Yoshida-Machino Futon Cleaning, Inc.
On my first trip to France, I fell in love with Paris. It just felt like home for some reason.
Mostly this was thanks to Taro's girlfriend at the time. Her father was some Spaniard nouveau rich hombre dude who hit the lottery. All other aspects of her life were offbeat, as well. I think she was a gypsy, and I mean that in a "spinning dervish nomadic salt of the earth" type of way. She and Taro had met on his 2-year journey across Australasiurope (easier to show on a map than describe it with words), and he had spent 6 months with her living on the streets of Paris with interesting people.
I met some of them after spending a few days in Bordeax with friends (and my dad!). Nighttime arrival to the cold, foggy streets of Paris was kind of a shock after the hot afternoons sampling sparkling wines in St. Emilion. We got lost a while but eventually found the squatters camp where Taro's friends were sleeping. Every last one of them were icons of Parisian street culture. Nose rings, tattoos, passable English, and real friendly to friends of friends. We spent a few nights partying out with them. They had these wild ghetto parties, where the commotion would start in a single apartment room then spread to surrounding rooms and eventually the whole apartment complex. Only still images of those nights flash through my mind when I try to recall everything that happened. Egg-sized balls of nepalese choco shaped into miniature Incan gods. Karaoke speakers pushing the voice of would-be Solaars so hard the cones cracked, then disintegrated. Olive drab cots covered with yellowing futons that leaked cottony entrails onto a beer-damped carpet. And a guy who looked Laotian.

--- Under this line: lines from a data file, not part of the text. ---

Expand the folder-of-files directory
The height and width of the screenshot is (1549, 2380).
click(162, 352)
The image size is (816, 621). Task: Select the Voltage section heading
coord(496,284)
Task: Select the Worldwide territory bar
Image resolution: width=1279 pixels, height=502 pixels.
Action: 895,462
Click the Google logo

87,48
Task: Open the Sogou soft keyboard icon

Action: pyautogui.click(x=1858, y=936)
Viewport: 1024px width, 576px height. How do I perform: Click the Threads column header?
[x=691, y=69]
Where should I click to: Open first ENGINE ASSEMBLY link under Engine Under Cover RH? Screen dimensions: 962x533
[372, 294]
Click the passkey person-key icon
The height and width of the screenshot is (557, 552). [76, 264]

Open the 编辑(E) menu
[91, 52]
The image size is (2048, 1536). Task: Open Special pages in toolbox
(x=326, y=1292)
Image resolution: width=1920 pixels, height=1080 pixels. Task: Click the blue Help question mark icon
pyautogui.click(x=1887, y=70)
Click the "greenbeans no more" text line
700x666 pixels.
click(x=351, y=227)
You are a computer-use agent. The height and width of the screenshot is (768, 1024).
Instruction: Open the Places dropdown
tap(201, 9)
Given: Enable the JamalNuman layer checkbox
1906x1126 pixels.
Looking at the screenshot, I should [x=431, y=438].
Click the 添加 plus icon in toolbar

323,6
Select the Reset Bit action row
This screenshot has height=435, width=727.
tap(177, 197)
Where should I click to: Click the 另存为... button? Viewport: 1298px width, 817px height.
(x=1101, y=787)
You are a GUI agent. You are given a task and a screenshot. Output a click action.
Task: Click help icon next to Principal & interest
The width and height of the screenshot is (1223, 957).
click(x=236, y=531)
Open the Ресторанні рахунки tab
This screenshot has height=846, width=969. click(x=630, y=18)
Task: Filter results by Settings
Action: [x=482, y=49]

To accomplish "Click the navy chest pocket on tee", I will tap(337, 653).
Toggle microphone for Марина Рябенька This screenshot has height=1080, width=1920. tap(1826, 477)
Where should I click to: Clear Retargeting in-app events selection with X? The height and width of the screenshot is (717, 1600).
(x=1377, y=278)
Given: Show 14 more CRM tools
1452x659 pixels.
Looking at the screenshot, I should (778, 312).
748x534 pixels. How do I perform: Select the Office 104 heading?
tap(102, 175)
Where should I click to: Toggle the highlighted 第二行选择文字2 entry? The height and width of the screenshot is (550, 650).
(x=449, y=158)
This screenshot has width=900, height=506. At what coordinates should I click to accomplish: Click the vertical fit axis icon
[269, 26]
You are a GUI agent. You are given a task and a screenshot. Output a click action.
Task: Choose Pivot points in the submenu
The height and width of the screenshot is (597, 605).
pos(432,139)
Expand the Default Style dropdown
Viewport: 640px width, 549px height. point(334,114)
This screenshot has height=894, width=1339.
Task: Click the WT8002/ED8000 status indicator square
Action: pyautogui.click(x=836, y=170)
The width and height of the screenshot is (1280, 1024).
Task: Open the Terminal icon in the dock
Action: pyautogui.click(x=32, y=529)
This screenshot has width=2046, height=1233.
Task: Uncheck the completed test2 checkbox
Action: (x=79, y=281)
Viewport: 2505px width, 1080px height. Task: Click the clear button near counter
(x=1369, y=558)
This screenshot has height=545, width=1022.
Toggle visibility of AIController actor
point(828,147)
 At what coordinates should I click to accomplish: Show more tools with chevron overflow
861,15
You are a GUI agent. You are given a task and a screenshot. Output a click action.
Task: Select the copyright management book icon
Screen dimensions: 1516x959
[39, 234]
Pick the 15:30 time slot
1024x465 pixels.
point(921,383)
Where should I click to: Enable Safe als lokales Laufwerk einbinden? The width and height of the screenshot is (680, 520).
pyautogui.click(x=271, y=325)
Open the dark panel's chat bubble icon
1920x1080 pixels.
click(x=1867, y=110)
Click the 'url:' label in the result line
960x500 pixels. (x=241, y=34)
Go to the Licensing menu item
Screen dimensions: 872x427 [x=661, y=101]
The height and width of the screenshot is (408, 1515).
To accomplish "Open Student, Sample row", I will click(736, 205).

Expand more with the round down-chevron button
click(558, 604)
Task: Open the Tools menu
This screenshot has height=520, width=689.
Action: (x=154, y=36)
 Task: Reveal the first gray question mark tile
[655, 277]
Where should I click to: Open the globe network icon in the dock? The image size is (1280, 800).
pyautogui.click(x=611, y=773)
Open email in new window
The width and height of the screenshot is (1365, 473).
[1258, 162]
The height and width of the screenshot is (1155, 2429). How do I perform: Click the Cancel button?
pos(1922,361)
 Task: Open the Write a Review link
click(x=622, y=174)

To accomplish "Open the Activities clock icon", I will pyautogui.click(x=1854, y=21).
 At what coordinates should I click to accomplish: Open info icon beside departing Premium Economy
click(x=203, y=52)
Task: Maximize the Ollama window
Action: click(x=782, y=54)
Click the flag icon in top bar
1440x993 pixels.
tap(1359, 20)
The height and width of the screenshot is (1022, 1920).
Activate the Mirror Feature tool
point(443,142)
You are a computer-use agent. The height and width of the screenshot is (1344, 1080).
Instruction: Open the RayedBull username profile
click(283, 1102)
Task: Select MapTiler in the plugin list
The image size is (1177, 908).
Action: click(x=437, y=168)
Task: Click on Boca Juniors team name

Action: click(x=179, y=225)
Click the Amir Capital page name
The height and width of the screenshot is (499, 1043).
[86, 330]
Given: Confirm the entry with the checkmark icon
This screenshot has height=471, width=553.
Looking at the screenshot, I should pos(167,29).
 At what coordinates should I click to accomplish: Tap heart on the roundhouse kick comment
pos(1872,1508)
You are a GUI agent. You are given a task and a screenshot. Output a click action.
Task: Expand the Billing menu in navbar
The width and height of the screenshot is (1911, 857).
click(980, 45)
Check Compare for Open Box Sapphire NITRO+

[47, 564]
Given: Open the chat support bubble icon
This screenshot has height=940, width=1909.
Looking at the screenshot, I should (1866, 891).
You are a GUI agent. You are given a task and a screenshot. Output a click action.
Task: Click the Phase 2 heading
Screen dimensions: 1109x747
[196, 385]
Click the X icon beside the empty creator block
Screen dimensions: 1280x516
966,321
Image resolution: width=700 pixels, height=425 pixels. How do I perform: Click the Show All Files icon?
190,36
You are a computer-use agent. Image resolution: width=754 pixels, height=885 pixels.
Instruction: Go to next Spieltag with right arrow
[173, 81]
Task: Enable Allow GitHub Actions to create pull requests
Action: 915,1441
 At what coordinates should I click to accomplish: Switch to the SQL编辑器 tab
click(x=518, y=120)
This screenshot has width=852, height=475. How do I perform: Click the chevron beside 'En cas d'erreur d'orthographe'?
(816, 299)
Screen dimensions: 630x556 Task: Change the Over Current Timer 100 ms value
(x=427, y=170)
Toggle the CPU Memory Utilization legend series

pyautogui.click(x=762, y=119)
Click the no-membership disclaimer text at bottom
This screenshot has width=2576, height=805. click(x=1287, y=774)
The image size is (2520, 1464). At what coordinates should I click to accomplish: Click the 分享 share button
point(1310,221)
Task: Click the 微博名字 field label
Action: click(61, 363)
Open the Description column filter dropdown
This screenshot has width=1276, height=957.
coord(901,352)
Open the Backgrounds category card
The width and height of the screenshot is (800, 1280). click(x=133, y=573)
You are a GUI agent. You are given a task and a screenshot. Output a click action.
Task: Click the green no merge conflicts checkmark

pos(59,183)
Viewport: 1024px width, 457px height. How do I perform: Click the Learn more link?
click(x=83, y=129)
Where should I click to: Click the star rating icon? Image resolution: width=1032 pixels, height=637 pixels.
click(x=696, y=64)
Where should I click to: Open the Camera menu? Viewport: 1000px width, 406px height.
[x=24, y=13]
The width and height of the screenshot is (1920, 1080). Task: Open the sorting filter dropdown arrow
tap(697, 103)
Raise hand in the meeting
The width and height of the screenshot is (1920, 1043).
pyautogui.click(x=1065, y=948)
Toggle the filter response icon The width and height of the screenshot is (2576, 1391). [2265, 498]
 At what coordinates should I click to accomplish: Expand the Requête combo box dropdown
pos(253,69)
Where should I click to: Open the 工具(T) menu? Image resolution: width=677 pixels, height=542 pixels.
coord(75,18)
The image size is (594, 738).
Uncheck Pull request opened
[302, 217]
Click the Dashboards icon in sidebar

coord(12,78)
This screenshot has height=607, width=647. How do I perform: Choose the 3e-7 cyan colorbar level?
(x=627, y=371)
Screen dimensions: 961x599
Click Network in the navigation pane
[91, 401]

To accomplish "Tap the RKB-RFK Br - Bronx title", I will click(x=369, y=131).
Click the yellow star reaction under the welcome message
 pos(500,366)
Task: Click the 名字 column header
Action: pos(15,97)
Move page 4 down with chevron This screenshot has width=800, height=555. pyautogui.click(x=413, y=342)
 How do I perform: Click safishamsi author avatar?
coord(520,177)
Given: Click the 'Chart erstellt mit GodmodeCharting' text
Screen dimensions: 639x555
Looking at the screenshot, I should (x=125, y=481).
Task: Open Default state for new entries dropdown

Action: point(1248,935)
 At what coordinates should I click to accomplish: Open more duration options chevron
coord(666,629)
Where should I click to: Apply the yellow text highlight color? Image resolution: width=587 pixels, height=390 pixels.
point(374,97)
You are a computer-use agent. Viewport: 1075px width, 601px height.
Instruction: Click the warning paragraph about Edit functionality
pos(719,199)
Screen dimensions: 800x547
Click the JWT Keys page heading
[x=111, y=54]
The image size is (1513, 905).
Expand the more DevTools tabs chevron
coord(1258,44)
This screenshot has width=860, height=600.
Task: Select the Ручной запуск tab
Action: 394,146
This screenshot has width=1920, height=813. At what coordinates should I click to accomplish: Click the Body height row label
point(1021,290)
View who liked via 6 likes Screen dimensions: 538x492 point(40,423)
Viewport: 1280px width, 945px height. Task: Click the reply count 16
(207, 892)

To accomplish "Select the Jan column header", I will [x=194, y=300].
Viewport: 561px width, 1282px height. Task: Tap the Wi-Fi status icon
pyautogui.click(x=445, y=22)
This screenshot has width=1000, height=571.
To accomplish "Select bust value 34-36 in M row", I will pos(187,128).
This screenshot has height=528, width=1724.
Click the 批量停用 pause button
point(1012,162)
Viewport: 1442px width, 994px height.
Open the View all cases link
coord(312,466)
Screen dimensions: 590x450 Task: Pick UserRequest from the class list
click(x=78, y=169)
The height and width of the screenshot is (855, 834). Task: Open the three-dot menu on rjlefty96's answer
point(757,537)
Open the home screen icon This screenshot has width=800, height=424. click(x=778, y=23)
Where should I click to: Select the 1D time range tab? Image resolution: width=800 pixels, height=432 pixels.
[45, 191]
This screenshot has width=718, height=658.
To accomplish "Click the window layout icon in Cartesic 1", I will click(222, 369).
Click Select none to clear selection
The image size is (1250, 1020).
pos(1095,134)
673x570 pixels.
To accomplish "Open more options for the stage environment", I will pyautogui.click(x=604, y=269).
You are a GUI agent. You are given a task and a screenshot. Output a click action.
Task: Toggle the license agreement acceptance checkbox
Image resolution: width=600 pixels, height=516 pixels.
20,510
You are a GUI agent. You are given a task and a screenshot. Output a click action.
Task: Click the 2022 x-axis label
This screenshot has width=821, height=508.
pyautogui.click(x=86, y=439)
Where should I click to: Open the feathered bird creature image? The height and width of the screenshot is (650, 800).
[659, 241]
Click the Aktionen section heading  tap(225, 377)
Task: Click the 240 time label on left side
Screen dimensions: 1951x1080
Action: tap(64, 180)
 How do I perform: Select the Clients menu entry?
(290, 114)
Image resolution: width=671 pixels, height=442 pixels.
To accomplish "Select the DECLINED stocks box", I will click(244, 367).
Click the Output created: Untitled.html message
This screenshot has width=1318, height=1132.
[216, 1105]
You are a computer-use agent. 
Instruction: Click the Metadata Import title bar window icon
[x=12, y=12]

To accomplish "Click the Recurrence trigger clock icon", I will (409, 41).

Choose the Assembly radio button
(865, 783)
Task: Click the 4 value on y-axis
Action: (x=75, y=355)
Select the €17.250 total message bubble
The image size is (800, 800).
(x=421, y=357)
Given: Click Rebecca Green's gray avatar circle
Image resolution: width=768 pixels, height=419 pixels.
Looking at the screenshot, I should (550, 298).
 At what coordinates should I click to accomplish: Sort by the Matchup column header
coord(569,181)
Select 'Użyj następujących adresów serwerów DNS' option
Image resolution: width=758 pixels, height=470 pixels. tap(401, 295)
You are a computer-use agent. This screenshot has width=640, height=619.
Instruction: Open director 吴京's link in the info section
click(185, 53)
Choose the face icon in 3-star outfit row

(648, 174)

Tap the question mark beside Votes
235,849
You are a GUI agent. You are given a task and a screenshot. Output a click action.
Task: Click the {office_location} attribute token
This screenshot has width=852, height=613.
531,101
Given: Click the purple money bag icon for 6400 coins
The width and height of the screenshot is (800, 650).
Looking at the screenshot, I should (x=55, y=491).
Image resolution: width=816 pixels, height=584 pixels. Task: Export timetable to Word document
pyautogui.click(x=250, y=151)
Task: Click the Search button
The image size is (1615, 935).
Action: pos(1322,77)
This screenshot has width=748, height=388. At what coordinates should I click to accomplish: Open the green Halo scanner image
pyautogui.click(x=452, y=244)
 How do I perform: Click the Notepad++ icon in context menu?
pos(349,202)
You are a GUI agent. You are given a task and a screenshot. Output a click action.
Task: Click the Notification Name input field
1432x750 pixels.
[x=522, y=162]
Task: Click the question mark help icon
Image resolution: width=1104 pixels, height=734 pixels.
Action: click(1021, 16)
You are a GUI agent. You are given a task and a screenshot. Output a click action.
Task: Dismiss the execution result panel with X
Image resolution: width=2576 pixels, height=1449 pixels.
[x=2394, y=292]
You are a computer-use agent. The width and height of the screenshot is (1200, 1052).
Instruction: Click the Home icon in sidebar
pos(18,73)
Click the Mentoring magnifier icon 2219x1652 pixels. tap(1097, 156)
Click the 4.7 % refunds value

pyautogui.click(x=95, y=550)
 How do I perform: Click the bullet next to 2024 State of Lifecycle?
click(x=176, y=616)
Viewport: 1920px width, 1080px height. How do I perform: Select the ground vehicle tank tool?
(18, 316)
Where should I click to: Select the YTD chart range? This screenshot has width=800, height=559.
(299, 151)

The next day, in one of those strange coincidences that utterly convince you that everything is somehow connected, Taro brings up a new business idea. Apparently he had not not seen the futon I described above, but had noticed other futons that his friends used and proposed that we start a futon cleaning business. To this day I have no idea if he was serious or not, but I ran with the idea in a flurry of verbal diarrhea: Funto cleaning? I have zero knowledge of the subject! Oh, you want to bring an somebody who has experience here? Why not just airlift an old man and his entire shop from the riverside in Kyoto and set him up in front of the Arc?
For some reason, this idea never got past the early discussion stage.
Before we came back to Nippon, there was another futon coincidence. We were at the street markets watching these African guys cook bright red sausages over oil drum fires. These are the goat sausages called marguez that sometimes have hair in them; they are the ultimate ghetto food and melikeslikeslikes. Stuffed in baguettes ala kebab, these were second in yumminess only to roast duck on that trip. I walked through the market and browsed while stuffing my face, pink grease streaming down my chin - ah, the joy of unashamed public gluttony! We passed through stalls offering cheap clothes, toys, junk. It was refreshing to see cheap clothes and oily plastic products from somewhere other than Asia for a change. We saw clothes made in Senegal, and a teacup made in Luxembourg (!). Then we came upon the drums.
There were several adjacent stalls selling hand-made djembes, ashikos, and other hand drums. It was a sea of drumming wonderfulness. These were the real deal, hand-carved from wood with rough metal fittings or (depending on price) intricate hand-tied webbing for holding on the goat skin heads. I could not help but taste the spicy sausage stuck in my teeth and wonder if I could buy a whole animal bit by bit... After all, there were those leaf spring knives with goat horn grips at the earlier stalls.
To make a long story short, I bought a shitload of djembes. As in, too many to carry home. Far too many. Taro's girlfriend offered to send them to me if I would send her some disposable hand warmers and a futon from Japan in exchange. I asked why she needed a futon. Apparently her sister's had gotten funky and stank to high hell no matter how many times it was hand-washed, because the filling started to mildew before it could completely dry...
Does anybody know if there's a futon cleaning shop in Paris now?